Given exercise: Copy the stretch of the patent description below from "Patent Publication Number: US-7716466-B2" through "settings during bootstrap." word for word.

--- START OF Document segment ---

Patent Publication Number: US-7716466-B2

Title: User selectable configuration options application for inaccessible nonvolatile storage at bootstrap

Description:
BACKGROUND OF THE INVENTION 
   1. Field of the Invention 
   The present invention relates to the field of computer motherboard organization and more particularly to applying user selectable configuration settings during bootstrap. 
   2. Description of the Related Art 
   The computer has evolved over time from a massive collection of electronic and electrical components to a tightly integrated marvel of technology packaged within the smallest imaginable confines. The computer generally includes a motherboard hosting multiple integrated circuit chips. The motherboard chipset for a computer generally includes a central processing unit (CPU), dynamic and non-volatile memory, and one or more peripheral devices. Modern motherboard designs incorporate both a north bridge chipset and a south bridge chipset. The north bridge chipset is responsible for controlling data transmission among the CPU, dynamic memory and a video display. The south bridge chipset, by comparison, manages communications between the CPU and the peripheral devices. 
   Exemplary peripheral devices include legacy bus technologies such as a peripheral component interconnect (PCI) slots and industry standard architecture (ISA) slots, fixed drive drives, universal serial bus (USB) controllers, local area network controllers, fire-wire controllers and the like. The latter require relatively high transmission speeds and enjoy near direct access to non-volatile memory, while the former peripheral devices do not require high transmission speed to transmit the data and store data through an input/output (I/O) chipset. Notably, the south bridge chipset manages access to the basic input output system (BIOS) utilized during bootstrap to initialize the operational functionality of the underlying computer.

--- END OF Document segment ---
--- START OF Provided data ---

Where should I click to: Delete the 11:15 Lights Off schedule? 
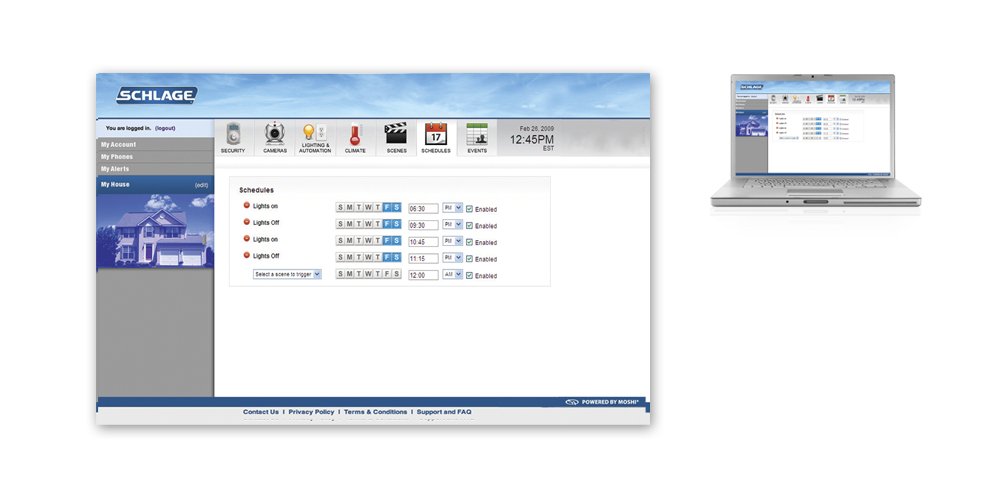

--- END OF Provided data ---

Solved exercise:
Patent Publication Number: US-7716466-B2

Title: User selectable configuration options application for inaccessible nonvolatile storage at bootstrap

Description:
BACKGROUND OF THE INVENTION 
   1. Field of the Invention 
   The present invention relates to the field of computer motherboard organization and more particularly to applying user selectable configuration settings during bootstrap.